INSTRUCTIONS FOR THE TASK
Taking the listing below line by line, tally those that contain the string "Puppies". Give the total alone.

SOURCE DATA
Start of Block
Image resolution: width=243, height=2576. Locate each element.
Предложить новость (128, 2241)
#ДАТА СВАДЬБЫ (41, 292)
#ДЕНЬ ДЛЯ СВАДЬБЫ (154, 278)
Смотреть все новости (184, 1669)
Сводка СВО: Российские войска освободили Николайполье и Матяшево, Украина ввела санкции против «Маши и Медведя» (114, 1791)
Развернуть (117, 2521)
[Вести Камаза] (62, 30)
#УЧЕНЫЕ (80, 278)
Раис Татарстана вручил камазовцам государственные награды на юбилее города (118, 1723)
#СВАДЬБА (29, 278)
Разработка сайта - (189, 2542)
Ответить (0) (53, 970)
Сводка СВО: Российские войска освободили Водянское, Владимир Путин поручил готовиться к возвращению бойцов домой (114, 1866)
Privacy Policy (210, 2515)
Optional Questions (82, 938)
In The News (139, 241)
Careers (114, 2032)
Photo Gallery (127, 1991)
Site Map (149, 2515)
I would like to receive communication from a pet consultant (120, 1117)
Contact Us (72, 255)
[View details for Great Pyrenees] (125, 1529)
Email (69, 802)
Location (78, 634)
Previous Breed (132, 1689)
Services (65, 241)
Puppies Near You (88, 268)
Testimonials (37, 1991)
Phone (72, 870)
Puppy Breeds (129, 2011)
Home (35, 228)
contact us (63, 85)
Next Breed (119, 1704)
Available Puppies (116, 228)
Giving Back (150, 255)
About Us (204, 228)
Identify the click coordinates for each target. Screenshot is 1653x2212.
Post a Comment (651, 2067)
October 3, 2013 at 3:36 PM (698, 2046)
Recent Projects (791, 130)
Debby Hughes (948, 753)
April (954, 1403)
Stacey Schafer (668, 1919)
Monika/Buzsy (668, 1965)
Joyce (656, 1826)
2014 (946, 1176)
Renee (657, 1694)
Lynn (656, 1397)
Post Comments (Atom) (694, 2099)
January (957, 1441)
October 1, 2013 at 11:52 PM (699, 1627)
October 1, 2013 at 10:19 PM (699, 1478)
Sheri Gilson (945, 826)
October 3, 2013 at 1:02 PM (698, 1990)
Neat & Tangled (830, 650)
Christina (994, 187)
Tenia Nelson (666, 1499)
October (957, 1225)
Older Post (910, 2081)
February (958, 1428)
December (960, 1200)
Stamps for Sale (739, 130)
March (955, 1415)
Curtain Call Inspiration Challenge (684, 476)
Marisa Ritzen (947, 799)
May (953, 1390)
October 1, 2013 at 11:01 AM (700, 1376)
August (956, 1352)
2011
End of Block
YOUR RESPONSE
2